TASK INSTRUCTIONS
After reading the data below, copy out every line that contains the word "Enable".

(Stored items)

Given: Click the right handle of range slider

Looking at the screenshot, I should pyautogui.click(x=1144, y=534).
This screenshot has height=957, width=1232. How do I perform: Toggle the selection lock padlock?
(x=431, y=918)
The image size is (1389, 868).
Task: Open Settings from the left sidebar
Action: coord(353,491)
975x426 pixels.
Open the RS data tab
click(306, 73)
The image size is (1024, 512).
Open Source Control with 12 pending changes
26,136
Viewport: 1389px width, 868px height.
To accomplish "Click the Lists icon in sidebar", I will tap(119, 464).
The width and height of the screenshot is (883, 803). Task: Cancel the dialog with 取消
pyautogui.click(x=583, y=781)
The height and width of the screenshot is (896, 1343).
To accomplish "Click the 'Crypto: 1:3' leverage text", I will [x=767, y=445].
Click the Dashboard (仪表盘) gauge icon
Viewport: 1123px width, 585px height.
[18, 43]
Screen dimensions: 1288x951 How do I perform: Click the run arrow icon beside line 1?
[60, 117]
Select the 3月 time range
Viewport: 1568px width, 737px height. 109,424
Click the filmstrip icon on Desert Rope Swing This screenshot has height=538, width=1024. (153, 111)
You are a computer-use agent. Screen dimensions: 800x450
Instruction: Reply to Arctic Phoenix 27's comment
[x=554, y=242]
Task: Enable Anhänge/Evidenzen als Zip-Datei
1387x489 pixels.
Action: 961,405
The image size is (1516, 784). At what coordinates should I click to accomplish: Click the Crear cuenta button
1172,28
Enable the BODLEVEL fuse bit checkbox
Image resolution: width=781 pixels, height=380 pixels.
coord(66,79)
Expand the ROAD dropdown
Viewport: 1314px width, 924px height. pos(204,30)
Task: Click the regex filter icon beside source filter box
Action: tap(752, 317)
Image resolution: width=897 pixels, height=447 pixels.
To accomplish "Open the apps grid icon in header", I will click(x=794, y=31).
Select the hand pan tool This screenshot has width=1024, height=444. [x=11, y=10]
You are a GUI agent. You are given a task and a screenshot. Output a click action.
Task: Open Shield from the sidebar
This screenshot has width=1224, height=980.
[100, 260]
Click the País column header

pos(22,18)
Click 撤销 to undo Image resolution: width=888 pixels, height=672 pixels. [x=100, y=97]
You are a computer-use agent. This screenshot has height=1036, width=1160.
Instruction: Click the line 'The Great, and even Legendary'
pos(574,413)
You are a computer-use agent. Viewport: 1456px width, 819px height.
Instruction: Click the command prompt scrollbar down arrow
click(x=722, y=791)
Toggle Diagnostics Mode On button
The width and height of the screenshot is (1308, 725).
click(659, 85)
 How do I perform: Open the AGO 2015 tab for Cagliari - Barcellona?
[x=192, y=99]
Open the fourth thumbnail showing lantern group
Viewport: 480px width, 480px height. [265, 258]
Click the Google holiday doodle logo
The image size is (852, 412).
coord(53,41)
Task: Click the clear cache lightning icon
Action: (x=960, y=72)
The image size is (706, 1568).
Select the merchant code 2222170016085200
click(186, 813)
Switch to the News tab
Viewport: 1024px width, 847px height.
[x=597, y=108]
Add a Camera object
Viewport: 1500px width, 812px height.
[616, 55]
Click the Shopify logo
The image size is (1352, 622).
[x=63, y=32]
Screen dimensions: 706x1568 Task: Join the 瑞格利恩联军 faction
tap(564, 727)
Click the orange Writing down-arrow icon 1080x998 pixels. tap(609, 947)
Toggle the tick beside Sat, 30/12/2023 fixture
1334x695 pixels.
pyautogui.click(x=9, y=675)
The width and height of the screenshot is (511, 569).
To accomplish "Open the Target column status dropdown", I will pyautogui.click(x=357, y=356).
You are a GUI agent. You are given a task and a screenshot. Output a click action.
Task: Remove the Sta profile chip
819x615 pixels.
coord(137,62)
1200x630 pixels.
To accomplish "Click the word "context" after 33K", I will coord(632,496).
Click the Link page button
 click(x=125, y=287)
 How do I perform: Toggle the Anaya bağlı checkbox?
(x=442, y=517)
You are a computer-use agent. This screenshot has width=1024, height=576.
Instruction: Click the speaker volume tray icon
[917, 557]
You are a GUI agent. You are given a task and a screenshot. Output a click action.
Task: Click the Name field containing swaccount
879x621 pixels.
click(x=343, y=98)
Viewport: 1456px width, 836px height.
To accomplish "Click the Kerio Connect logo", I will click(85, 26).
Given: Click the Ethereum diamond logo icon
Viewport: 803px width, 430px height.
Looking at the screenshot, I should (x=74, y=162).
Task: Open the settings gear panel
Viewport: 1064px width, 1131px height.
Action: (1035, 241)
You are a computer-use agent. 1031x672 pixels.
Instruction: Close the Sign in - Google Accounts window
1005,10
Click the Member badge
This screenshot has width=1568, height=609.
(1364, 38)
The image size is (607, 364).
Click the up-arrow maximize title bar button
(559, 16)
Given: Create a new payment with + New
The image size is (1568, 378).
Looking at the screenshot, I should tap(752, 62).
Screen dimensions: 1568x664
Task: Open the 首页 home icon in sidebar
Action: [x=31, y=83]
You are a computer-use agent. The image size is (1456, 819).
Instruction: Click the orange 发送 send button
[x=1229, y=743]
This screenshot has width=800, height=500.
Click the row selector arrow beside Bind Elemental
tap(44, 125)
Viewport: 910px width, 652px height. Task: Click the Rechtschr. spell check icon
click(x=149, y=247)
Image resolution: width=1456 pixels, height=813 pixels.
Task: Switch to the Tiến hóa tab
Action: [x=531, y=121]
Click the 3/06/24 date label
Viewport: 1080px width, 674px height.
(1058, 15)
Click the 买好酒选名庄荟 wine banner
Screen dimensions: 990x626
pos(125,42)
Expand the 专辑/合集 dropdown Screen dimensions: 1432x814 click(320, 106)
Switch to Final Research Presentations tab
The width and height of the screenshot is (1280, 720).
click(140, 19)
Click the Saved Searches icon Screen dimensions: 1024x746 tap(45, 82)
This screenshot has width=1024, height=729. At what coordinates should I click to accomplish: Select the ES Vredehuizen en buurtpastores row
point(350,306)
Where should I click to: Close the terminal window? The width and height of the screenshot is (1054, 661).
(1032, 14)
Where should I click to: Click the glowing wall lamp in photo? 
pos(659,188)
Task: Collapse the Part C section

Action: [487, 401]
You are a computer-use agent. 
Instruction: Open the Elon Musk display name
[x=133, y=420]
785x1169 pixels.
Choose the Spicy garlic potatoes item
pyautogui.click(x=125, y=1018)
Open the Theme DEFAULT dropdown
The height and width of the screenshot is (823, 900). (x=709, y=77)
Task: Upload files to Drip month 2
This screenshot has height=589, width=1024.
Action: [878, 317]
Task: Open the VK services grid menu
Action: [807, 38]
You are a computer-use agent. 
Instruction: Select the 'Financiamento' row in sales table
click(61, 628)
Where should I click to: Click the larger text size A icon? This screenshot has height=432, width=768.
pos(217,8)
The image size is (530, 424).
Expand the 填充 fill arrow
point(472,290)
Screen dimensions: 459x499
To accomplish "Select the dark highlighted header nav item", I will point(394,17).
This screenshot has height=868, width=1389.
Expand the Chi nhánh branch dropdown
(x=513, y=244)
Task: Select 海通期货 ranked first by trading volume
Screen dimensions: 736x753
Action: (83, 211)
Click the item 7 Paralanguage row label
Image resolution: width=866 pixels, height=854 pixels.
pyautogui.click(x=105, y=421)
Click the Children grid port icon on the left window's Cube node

YOUR SOLUTION
Task: Enable Anhänge/Evidenzen als Zip-Datei
Enable the BODLEVEL fuse bit checkbox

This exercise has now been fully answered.